Debemos, más que nunca, escuchar este mensaje de ustedes: luchar contra la tolerancia y la fraternidad, contra el antisemitismo, contra las discriminaciones, y contra toda clase de racismo; es un combate que siempre empieza de nuevo. Si el antisemitismo se desató entre los años 1930 y 1940, es porque no fue condenado con la firmeza necesaria. Porque, de alguna manera, fue tolerado como una opinión más. Este es el mensaje de estos años negros: si se transige con el extremismo, se le deja sitio para que prospere y, antes o después, se pagará el precio. Frente a este extremismo, no cabe más que una actitud: el rechazo, la intransigencia. Es necesario luchar sin piedad contra el negacionismo, ese crimen contra la verdad, esa perversión absoluta del alma y del espíritu, esa forma más innoble y despreciable del antisemistismo.
Señoras y Señores,
Los Justos eligieron la fraternidad y la solidaridad. Encarnan la propia esencia del hombre: el libre albedrío. La libertad de escoger entre el bien y el mal, según su propia consciencia. A todos ellos, en este lugar en el que se honran a los grandes hombres, la nación da fe, en el día de hoy, de su respeto y de su estima. Ustedes encarnan los valores más universales de Francia, fieles a los principios que la constituyen. Gracias a ustedes y gracias a otros héroes a través de los siglos, podemos mirar a Francia a los ojos, así como ver de frente nuestra historia: a veces, encontraremos momentos profundamente oscuros. Pero también podemos ver lo mejor y lo más glorioso de Nuestra historia, la cual debe ser considerada en su conjunto. Es nuestra herencia, es nuestra identidad. Partiendo de ella, trazando nuevos caminos, podemos ir con la cabeza bien alta hacia el futuro. Así es, ¡podemos sentirnos orgullosos de nuestra historia! ¡Podemos sentirnos orgullosos de ser Franceses!

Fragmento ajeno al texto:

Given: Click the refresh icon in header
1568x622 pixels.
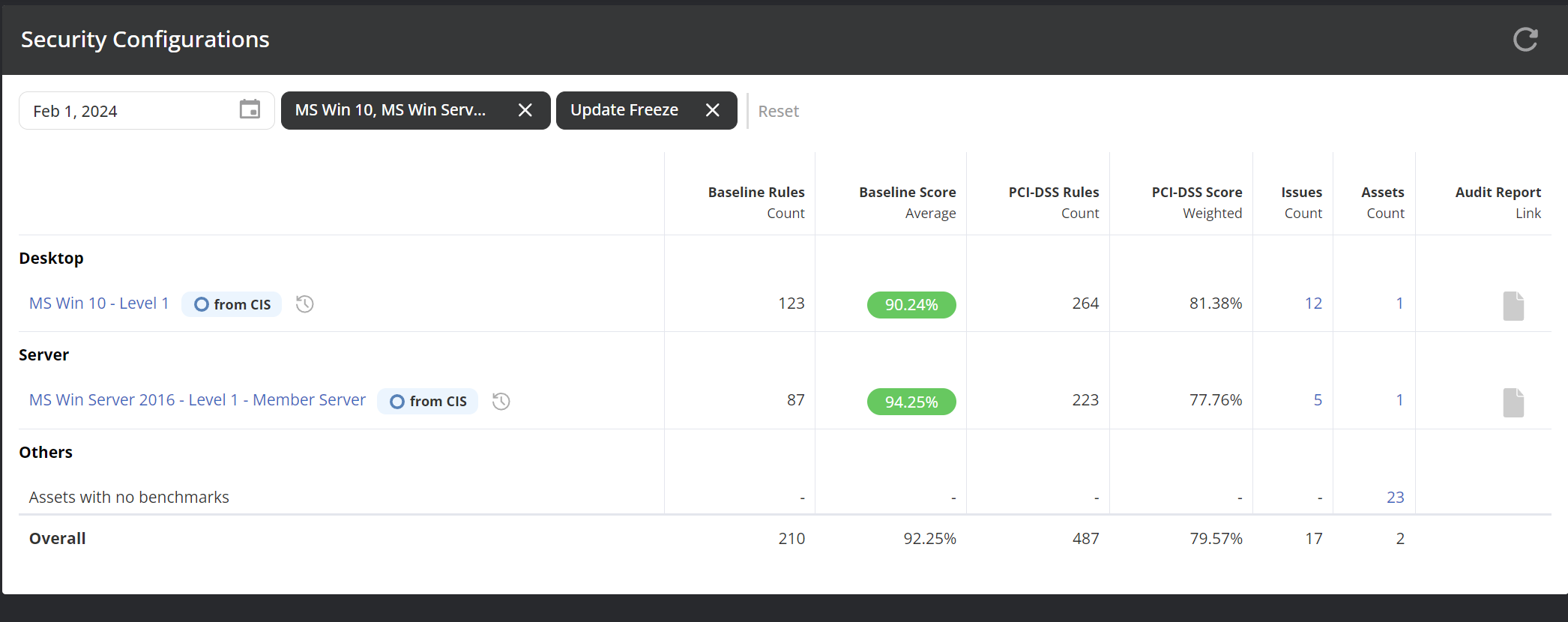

La caída de la República en junio de 1940, la trágica ilusión del recurso a Pétain y la deshonra de Vichy, demuestran hasta qué punto una nación es frágil. Entre nuestras certezas de hoy en día, muchos sienten que Francia es eterna, que la democracia es natural, que la solidaridad y la fraternidad pueden resumirse en el sistema de seguridad social. En una sociedad que, a pesar de sus dificultades, es próspera y estable, y en la que la idea del bienestar parece tender a menudo hacia la satisfacción de las necesidades materiales. Debemos comprender el mensaje de ustedes. Una nación es una comunidad de mujeres y de hombres solidarios, unidos por valores y un destino comunes. Cada cual es depositario de una parcela de comunidad internacional, y ésta tan sólo puede existir si cada cual se siente plenamente responsable. En un momento en el que crece el individualismo y la tentación de los antagonismos, no debemos ver la diferencia en cada ser humano, sino lo más universal que existe en él. A aquellos que se preguntan qué significa ser Francés, a aquellos que se preguntan sobre los valores universales de Francia, ustedes, los Justos, les han concedido la mejor de las respuestas, entre las páginas más negras de nuestra historia.
En el nombre de Francia, en el nombre de toda la nación y en el día de hoy, me inclino ante ustedes con respeto y reconocimiento.